**Text segment**
▬▬▬

Memory-Efficient Processing

import pyarrow as pa
import pyarrow.compute as pc

def aggregate_without_loading_all(query: str) -> dict:
    """Sum revenue without loading entire dataset into memory."""
    client = flight.connect("grpc://localhost:50051")

    ticket = flight.Ticket(json.dumps({"query": query}).encode())
    reader = client.do_get(ticket)

    total_revenue = 0.0
    row_count = 0

    for chunk in reader:
        batch = chunk.data
        revenue_col = batch.column("revenue")
        total_revenue += pc.sum(revenue_col).as_py()
        row_count += len(batch)

    return {"total_revenue": total_revenue, "rows": row_count}

result = aggregate_without_loading_all("orders_daily")
print(result)
# {'total_revenue': 4521890.0, 'rows': 42850}

Analytics Patterns

Time Series Aggregation

CREATE VIEW va_metrics_hourly AS
SELECT
    date_trunc('hour', created_at) AS hour,
    metric_name,
    COUNT(*) AS sample_count,
    AVG(value) AS avg_value,
    MIN(value) AS min_value,
    MAX(value) AS max_value,
    percentile_cont(0.5) WITHIN GROUP (ORDER BY value) AS p50,
    percentile_cont(0.95) WITHIN GROUP (ORDER BY value) AS p95,
    percentile_cont(0.99) WITHIN GROUP (ORDER BY value) AS p99
FROM ta_metrics
GROUP BY 1, 2;

Cohort Analysis

CREATE VIEW va_user_cohorts AS
WITH first_purchase AS (
    SELECT
        user_id,
        date_trunc('month', MIN(created_at)) AS cohort_month
    FROM tb_order
    GROUP BY 1
)

▬▬▬

**Objective 1**
Decide whether each statement agrees with the data-processing excerpt, answering yes or no and quoting the words of the excerpt that settle it: (a) the function connects to a server on localhost at port 50051; (b) the hourly metrics view reads from a table named tb_order; (c) the cohort view truncates each user's first purchase date to the week.
The excerpt and the entries come from unrelated sources.

▬▬▬

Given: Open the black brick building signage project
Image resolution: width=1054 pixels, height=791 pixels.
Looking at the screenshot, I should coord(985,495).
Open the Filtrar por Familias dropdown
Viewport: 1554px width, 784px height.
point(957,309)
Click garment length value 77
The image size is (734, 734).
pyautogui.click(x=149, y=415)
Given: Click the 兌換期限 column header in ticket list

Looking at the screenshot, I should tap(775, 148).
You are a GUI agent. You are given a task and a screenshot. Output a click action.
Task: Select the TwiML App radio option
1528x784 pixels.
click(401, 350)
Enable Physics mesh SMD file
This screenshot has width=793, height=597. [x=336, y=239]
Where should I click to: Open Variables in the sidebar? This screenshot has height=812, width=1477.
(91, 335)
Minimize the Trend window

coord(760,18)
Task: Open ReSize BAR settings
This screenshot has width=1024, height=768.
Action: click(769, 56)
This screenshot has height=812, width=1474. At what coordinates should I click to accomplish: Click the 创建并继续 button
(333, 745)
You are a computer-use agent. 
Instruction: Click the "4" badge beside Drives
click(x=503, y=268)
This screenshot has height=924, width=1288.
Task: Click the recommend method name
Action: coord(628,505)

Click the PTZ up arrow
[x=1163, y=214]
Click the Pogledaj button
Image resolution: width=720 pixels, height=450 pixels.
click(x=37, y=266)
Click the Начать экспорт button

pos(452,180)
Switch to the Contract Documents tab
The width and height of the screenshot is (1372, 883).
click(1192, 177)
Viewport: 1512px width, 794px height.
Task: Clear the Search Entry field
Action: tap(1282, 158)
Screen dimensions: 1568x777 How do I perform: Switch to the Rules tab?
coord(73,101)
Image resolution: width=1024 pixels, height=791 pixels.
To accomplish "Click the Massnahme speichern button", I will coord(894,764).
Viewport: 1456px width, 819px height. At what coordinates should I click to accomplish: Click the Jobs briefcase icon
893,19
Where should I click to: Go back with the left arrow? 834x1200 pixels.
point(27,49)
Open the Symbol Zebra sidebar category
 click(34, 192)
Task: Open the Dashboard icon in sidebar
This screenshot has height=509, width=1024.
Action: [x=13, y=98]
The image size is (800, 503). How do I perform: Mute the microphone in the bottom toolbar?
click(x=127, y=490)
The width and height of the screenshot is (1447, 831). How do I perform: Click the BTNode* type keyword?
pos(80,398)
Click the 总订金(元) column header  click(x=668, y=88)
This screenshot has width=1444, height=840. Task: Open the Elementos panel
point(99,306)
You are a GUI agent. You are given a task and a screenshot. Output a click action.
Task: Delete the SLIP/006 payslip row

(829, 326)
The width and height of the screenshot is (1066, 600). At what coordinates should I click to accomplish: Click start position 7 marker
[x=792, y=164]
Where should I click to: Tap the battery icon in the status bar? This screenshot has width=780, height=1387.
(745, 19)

▬▬▬

**Objective 2**
In the entries, echo back the lines starting with the line that contains "Switch to the Contract Documents tab" and going on through the line that contains "point(27,49)", with both of those lines included.

**Correct answer 1**
(a) Yes: "client = flight.connect("grpc://localhost:50051")"
(b) No: "FROM ta_metrics"
(c) No: "date_trunc('month', MIN(created_at)) AS cohort_month"

**Correct answer 2**
Switch to the Contract Documents tab
The width and height of the screenshot is (1372, 883).
click(1192, 177)
Viewport: 1512px width, 794px height.
Task: Clear the Search Entry field
Action: tap(1282, 158)
Screen dimensions: 1568x777 How do I perform: Switch to the Rules tab?
coord(73,101)
Image resolution: width=1024 pixels, height=791 pixels.
To accomplish "Click the Massnahme speichern button", I will coord(894,764).
Viewport: 1456px width, 819px height. At what coordinates should I click to accomplish: Click the Jobs briefcase icon
893,19
Where should I click to: Go back with the left arrow? 834x1200 pixels.
point(27,49)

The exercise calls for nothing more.